Por José Miguel Siosi
Retomando lo escrito por Marga Palacio Bruges, a mediados de la década de los 70, dos jóvenes llegaron a Riohacha, procedentes del municipio de Manaure, y se establecieron en el barrio El Guapo. Estos muchachos son los hijos de Tele y Hugo, y sus abuelos paternos, Piojo Robles y Ocha Toncel Annicharico ambos ya fallecidos, según lo expresado por mi mamá Lina Ocha, ya fallecida siempre afirmó que su familia residió en una casa de piso alto ubicada en la calle Segunda, entre las carreras 9 y 10.
Estos dos hermanos, al integrarse en el barrio El Guapo, los comenzaron a llamar de manera jocosa por cariño y familiaridad como Neno Robles y K-loy, quienes con su presencia dejaron una huella imborrable en el barrio. Allí comenzaron a formarse sus primeras amistades. Cabe aclarar que no mencionaré nombres reales, pues muchos en el barrio no los conocían por sus verdaderos nombres sino por su sobrenombre o apodos.

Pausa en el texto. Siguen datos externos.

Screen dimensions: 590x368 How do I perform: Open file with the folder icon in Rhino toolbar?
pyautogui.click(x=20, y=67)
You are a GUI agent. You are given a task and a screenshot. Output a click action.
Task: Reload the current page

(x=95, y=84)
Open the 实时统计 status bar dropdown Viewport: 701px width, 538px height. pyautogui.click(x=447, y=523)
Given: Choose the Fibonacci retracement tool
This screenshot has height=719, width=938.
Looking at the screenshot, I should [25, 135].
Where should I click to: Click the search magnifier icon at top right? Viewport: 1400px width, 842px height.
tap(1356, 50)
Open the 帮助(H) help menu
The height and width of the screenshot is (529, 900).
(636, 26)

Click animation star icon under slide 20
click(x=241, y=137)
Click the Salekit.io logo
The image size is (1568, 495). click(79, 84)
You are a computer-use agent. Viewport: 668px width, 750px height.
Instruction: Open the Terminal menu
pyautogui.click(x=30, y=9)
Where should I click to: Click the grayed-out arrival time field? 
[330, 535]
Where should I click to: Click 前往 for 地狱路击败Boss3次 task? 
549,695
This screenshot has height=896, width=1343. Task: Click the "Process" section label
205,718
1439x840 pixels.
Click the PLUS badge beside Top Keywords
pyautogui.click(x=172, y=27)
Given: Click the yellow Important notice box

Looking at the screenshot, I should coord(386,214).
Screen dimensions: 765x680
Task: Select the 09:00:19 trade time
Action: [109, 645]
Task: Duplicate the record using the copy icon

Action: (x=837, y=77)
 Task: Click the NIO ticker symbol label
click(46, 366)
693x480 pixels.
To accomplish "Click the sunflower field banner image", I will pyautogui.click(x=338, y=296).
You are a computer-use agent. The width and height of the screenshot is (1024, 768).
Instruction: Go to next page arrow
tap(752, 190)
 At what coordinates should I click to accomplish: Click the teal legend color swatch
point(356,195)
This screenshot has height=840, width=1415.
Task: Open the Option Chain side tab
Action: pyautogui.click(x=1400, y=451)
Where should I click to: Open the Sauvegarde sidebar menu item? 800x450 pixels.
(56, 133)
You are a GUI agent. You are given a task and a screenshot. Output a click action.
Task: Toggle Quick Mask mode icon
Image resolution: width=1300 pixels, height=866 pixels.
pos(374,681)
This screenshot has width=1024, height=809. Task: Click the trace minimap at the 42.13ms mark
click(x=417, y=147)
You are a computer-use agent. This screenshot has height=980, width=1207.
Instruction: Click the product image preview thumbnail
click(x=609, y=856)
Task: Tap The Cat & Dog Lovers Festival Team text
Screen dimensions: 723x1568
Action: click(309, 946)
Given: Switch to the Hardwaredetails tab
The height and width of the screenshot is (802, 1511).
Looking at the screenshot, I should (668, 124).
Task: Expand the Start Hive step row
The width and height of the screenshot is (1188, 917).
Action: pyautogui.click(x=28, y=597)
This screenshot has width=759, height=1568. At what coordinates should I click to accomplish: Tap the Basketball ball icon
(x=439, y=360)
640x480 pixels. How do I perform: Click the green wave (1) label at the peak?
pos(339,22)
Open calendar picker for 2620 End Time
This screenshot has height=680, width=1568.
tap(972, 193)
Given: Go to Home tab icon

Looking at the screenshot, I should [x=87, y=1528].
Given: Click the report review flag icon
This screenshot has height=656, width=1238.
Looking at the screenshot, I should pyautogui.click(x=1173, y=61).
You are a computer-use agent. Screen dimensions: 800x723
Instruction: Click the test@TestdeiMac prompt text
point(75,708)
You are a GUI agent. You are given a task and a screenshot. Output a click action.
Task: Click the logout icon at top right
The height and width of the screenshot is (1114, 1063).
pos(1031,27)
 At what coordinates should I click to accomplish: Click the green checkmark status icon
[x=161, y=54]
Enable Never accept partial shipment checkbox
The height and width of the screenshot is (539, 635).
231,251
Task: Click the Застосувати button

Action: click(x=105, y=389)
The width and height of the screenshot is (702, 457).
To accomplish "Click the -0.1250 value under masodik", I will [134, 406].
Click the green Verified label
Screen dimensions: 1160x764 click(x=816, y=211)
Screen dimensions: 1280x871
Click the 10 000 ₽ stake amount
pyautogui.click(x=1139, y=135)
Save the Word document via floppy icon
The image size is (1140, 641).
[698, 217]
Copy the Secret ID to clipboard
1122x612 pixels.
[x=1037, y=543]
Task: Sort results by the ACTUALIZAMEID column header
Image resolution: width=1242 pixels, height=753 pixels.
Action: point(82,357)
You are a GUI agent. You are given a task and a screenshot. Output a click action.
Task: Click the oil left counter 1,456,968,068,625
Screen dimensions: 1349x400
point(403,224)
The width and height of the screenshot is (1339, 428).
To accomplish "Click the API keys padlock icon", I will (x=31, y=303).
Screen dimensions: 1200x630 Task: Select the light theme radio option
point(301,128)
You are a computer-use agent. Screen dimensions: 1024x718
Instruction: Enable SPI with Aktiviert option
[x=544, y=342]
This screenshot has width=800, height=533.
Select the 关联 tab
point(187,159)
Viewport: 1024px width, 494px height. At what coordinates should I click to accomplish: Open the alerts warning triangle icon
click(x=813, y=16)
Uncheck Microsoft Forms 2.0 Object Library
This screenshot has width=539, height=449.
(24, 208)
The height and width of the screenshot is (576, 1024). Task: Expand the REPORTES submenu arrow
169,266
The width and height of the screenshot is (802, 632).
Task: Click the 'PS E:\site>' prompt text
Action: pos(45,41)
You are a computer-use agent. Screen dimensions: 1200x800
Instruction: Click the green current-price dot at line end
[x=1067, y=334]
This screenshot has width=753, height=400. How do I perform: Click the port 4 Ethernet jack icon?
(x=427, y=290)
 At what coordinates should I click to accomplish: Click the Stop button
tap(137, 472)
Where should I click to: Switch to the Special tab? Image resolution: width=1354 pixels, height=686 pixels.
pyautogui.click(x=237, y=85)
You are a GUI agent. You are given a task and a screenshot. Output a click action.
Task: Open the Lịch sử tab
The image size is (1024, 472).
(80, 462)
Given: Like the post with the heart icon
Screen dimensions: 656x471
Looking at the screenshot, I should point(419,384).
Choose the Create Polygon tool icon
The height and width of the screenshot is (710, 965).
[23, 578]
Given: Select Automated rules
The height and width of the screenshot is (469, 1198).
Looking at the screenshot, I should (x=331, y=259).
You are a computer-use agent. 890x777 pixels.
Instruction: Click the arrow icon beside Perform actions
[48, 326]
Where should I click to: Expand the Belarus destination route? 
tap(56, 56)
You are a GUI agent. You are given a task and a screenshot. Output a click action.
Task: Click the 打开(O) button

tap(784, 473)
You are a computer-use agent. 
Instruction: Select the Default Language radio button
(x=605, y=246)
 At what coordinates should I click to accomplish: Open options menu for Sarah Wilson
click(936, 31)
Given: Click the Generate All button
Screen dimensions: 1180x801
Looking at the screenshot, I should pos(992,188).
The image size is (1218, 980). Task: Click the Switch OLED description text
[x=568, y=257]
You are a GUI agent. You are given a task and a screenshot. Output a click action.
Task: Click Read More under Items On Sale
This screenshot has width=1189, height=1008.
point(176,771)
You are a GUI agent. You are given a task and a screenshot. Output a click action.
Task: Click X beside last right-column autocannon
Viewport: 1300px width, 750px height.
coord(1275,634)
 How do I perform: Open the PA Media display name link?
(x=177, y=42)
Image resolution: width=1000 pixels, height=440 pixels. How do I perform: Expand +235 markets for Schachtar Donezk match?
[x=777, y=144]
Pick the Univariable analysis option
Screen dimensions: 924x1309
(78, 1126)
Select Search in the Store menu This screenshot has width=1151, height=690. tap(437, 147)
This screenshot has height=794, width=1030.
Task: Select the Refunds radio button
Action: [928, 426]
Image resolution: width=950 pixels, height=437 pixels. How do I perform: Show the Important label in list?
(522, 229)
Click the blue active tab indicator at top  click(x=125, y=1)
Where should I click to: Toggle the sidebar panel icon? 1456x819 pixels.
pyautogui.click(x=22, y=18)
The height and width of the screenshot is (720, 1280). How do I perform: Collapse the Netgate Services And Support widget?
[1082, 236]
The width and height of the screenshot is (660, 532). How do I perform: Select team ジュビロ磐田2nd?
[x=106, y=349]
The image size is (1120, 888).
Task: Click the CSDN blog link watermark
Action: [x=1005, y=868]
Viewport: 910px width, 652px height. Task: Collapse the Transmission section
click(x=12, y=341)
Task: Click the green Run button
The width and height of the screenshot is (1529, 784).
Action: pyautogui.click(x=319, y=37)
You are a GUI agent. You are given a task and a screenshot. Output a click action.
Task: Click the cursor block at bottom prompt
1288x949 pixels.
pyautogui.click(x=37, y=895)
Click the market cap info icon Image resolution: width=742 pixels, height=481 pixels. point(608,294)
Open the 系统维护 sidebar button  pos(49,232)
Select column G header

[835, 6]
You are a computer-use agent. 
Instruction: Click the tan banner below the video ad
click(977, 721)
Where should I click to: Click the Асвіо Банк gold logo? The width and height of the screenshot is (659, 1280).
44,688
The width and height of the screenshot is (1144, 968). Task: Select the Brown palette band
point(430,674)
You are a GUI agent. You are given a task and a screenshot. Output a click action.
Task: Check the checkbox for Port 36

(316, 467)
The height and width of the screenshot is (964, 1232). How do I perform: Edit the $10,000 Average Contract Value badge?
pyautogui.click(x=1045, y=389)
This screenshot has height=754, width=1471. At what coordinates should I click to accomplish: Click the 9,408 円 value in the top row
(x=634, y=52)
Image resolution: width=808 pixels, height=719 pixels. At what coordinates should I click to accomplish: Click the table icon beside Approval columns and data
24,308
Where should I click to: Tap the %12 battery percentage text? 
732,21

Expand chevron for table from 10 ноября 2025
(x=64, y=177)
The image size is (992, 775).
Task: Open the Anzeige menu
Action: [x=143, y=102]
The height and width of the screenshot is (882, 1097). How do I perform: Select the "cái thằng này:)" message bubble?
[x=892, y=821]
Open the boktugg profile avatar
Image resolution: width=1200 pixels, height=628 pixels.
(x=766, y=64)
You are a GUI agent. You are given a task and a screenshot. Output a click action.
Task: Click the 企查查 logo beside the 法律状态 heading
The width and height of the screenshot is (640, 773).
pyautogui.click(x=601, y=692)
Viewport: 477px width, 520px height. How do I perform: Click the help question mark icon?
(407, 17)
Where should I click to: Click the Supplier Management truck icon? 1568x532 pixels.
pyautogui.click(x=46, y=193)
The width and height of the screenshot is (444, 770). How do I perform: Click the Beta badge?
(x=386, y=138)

En ese entonces nos reuníamos frente al cementerio, que servía como cancha, para observar los clásicos deportivos entre Barrio Abajo (El Guapo) y Barrio Arriba (Centenario). En representación de nuestro barrio jugaban nuestras glorias de la vieja guardia Edgar Toro y Kalinga Romero, hacían también parte del equipo Toño, Jimmy la Culona, Amboto Sierra, Icho Cochinito, Nano Mengual, Juan Pavita, Chipilin Gutiérrez, Billete Torres, Chivo Sierra, Feo Cotes, Capacho Lesport, Mingo culo sungo, Julio Elías, Edgobe (Fallecido), Paton Bauza, y Chande Ibarra entre otros etc,. Nosotros, los niños del barrio, participábamos en las categorías infantil y prejuvenil, con jugadores como Mono Romero, Cener Romero, Cheque Julio, Pepita Cotes, Chin Cotes, Yosmi Cotes, Covis Siosi, Chombi Mejia, Chonti Bermudez y Mambito Torres. También llegaron a unirse a las prácticas los hermanos Robles Neno y K-loy.
K-loy, aunque era algo inquieto no se destacaba en el fútbol en pocas palabras, no daba la talla era un paquete chileno, se caracterizaba por su pasión desbordada por el Junior de Barranquilla, su espíritu analítico, su dedicación al estudio y su amor por las estadísticas lo hacían sobresalir entre nosotros.
Esa mezcla de perseverancia y humildad fue la que, con el tiempo, lo llevó a superar expectativas y a convertirse en un verdadero orgullo para nuestro barrio. Aquel joven, como tantos otros llenos de sueños, se preparó con esfuerzo y dedicación. Alcanzó el título de profesional, y fue Dios quien le brindó la oportunidad de asumir la dirección de nuestra Universidad. En su momento, muchos pensaron que el cargo le quedaría grande, pero con hechos y resultados, les demostró lo contrario. Hoy, no hace falta repetir lo que la comunidad ya conoce: los logros hablan por sí mismos.
En este escrito, deseo recordar con afecto los sobrenombres y apodos con los que nos identificábamos en nuestro querido barrio “El Guapo”, como muestra del cariño y la hermandad que nos unía, y fue precisamente un hijo adoptivo de El Guapo quien alzó con orgullo el nombre del barrio: ese es K-loy.
El barrio El Guapo da fe de su honestidad, seriedad y transparencia en cada uno de sus actos, tanto profesional como ser humano.